- What the exercise asks
An exact transcription of every record is needed, leaving out the pictures.

(Data entries)
=-=-=

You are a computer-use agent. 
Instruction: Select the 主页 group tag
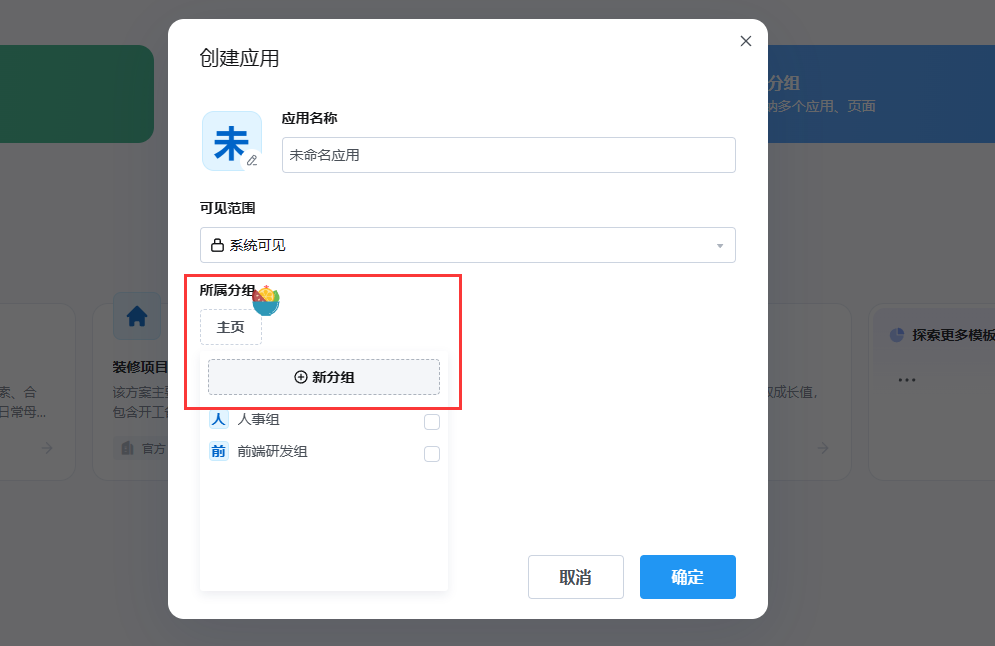(231, 327)
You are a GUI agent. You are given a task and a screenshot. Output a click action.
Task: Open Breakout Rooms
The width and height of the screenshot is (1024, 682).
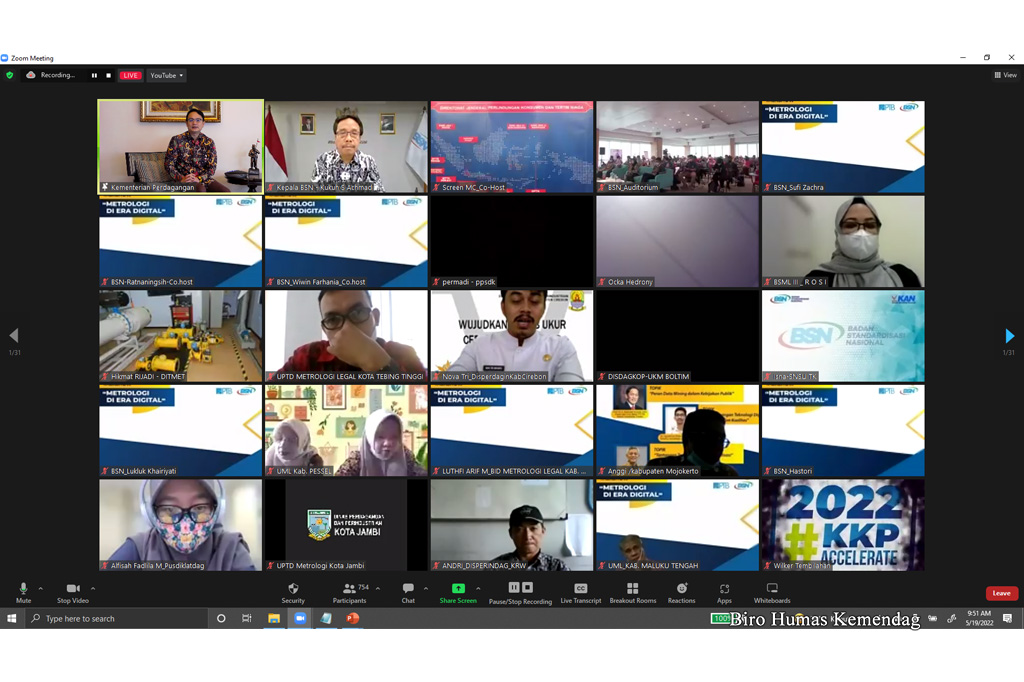pyautogui.click(x=632, y=591)
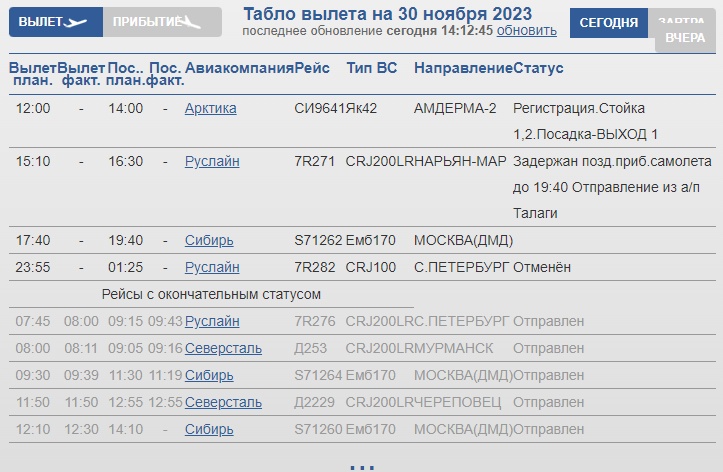Open Сибирь link for flight S71262
The width and height of the screenshot is (723, 472).
(x=209, y=240)
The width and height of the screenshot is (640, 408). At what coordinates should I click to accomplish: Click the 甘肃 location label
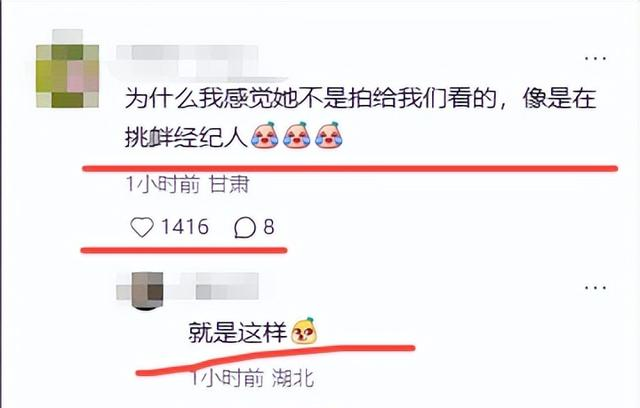pyautogui.click(x=229, y=185)
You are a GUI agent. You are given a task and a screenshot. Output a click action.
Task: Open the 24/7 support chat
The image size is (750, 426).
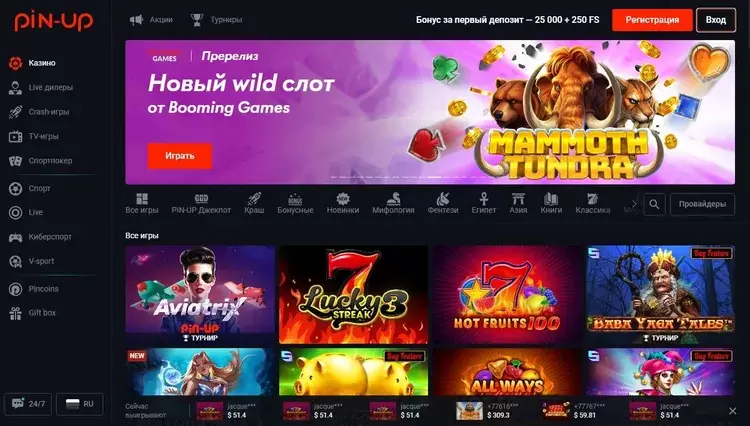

=-=-=

- Answer space
You are a computer-use agent. 
Instruction: Select the 主页 group tag
(231, 327)
You are a GUI agent. You are given a task and a screenshot. Output a click action.
Task: Open Breakout Rooms
The width and height of the screenshot is (1024, 682).
pyautogui.click(x=632, y=591)
Open Сибирь link for flight S71262
The width and height of the screenshot is (723, 472).
(x=209, y=240)
The width and height of the screenshot is (640, 408). At what coordinates should I click to accomplish: Click the 甘肃 location label
pyautogui.click(x=229, y=185)
You are a GUI agent. You are given a task and a screenshot. Output a click action.
Task: Open the 24/7 support chat
The image size is (750, 426).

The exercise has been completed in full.